Your instructions:
What is needed is an exact copy of the line that contains "The image size is (1259, 682)." and of all later lines to the end of the records below, with no other lines.

Given data:
* * * * *

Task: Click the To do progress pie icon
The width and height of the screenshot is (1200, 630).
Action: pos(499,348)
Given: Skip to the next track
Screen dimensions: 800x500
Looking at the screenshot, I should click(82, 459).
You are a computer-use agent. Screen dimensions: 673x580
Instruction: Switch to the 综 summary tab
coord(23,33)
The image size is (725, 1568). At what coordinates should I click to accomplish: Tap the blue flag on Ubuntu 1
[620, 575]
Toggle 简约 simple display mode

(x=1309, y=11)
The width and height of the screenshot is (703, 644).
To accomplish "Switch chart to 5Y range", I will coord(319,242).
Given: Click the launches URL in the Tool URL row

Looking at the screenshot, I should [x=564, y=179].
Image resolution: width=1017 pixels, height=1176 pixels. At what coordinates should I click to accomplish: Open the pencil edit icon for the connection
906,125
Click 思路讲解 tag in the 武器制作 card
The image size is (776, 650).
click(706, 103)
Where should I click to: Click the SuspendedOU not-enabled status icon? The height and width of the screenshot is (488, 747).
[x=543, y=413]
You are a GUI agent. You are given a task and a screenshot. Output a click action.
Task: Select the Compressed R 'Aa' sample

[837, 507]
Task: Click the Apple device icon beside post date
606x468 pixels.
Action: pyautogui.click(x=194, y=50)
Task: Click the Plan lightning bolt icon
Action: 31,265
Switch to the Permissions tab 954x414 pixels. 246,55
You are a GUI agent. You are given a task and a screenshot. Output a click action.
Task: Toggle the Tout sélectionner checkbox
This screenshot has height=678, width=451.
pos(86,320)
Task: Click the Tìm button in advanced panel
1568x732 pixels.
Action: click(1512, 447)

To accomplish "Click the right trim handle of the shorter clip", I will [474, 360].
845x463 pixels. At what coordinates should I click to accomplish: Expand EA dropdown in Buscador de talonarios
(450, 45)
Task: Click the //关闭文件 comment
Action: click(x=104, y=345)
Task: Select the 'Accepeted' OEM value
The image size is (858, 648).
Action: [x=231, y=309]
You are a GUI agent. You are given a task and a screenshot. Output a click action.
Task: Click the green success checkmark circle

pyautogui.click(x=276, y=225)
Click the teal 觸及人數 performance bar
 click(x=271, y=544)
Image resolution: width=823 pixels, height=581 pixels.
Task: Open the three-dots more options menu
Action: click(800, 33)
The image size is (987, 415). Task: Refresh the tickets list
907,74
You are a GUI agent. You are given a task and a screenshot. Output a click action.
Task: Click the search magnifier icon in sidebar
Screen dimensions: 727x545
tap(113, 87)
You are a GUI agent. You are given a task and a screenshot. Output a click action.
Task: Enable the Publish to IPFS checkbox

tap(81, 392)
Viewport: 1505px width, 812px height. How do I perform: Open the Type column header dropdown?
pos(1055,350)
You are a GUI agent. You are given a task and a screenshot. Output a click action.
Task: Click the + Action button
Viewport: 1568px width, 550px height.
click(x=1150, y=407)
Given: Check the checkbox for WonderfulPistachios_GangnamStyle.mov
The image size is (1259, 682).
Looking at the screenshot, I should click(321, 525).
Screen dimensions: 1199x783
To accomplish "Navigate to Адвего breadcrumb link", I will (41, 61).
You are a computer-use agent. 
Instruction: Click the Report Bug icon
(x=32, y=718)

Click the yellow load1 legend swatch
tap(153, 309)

* * * * *

Exercise result:
The image size is (1259, 682).
Looking at the screenshot, I should click(321, 525).
Screen dimensions: 1199x783
To accomplish "Navigate to Адвего breadcrumb link", I will (41, 61).
You are a computer-use agent. 
Instruction: Click the Report Bug icon
(x=32, y=718)

Click the yellow load1 legend swatch
tap(153, 309)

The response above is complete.